• [Exercise]
Only the lines from the one with "Screen dimensions: 1296x558" to the end of the data below should be given again, exactly as written.

Segment Start: Given records

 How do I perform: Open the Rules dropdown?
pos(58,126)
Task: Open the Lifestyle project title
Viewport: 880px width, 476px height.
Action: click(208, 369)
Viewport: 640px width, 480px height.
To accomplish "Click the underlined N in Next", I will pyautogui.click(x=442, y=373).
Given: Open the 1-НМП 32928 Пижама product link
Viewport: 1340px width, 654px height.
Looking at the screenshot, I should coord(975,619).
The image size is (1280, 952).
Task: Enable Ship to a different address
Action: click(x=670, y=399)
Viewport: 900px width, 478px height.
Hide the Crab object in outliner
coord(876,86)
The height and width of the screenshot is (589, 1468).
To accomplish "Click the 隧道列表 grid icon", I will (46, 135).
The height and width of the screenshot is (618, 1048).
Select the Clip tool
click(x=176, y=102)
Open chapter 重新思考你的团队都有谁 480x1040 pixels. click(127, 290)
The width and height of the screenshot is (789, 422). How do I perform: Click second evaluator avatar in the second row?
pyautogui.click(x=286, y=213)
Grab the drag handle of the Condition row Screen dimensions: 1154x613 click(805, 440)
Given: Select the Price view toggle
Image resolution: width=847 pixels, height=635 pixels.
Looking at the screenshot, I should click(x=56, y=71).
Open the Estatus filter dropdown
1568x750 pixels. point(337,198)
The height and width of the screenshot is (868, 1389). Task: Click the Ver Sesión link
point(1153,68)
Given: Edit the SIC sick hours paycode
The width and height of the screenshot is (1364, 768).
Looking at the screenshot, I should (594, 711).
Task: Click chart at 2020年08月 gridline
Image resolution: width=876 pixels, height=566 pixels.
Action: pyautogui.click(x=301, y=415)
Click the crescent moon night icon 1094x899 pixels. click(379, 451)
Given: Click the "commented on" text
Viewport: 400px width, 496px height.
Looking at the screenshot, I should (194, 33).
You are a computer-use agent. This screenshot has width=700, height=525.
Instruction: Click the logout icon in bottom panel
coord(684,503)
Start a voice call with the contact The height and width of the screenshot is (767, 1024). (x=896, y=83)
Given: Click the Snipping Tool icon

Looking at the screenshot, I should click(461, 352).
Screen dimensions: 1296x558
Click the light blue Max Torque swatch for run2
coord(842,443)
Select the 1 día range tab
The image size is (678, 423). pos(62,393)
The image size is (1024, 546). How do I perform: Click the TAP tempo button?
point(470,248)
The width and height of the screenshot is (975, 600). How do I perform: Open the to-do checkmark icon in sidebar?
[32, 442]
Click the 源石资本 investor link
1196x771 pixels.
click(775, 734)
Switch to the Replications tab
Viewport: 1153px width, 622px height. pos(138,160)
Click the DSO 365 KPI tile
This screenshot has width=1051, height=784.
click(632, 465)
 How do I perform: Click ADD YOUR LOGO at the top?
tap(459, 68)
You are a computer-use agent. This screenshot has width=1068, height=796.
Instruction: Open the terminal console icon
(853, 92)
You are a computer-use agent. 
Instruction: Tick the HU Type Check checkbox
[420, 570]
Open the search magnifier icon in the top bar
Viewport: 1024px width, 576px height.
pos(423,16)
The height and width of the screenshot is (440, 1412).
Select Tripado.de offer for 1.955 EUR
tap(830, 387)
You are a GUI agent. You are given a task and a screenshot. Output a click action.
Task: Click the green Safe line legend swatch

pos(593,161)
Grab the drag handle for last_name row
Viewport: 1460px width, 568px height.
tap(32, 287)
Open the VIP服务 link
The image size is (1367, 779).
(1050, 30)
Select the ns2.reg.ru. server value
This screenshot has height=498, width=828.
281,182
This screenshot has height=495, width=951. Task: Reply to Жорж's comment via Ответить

Segment End: Given records

• [Answer for the task]
Screen dimensions: 1296x558
Click the light blue Max Torque swatch for run2
coord(842,443)
Select the 1 día range tab
The image size is (678, 423). pos(62,393)
The image size is (1024, 546). How do I perform: Click the TAP tempo button?
point(470,248)
The width and height of the screenshot is (975, 600). How do I perform: Open the to-do checkmark icon in sidebar?
[32, 442]
Click the 源石资本 investor link
1196x771 pixels.
click(775, 734)
Switch to the Replications tab
Viewport: 1153px width, 622px height. pos(138,160)
Click the DSO 365 KPI tile
This screenshot has width=1051, height=784.
click(632, 465)
 How do I perform: Click ADD YOUR LOGO at the top?
tap(459, 68)
You are a computer-use agent. This screenshot has width=1068, height=796.
Instruction: Open the terminal console icon
(853, 92)
You are a computer-use agent. 
Instruction: Tick the HU Type Check checkbox
[420, 570]
Open the search magnifier icon in the top bar
Viewport: 1024px width, 576px height.
pos(423,16)
The height and width of the screenshot is (440, 1412).
Select Tripado.de offer for 1.955 EUR
tap(830, 387)
You are a GUI agent. You are given a task and a screenshot. Output a click action.
Task: Click the green Safe line legend swatch

pos(593,161)
Grab the drag handle for last_name row
Viewport: 1460px width, 568px height.
tap(32, 287)
Open the VIP服务 link
The image size is (1367, 779).
(1050, 30)
Select the ns2.reg.ru. server value
This screenshot has height=498, width=828.
281,182
This screenshot has height=495, width=951. Task: Reply to Жорж's comment via Ответить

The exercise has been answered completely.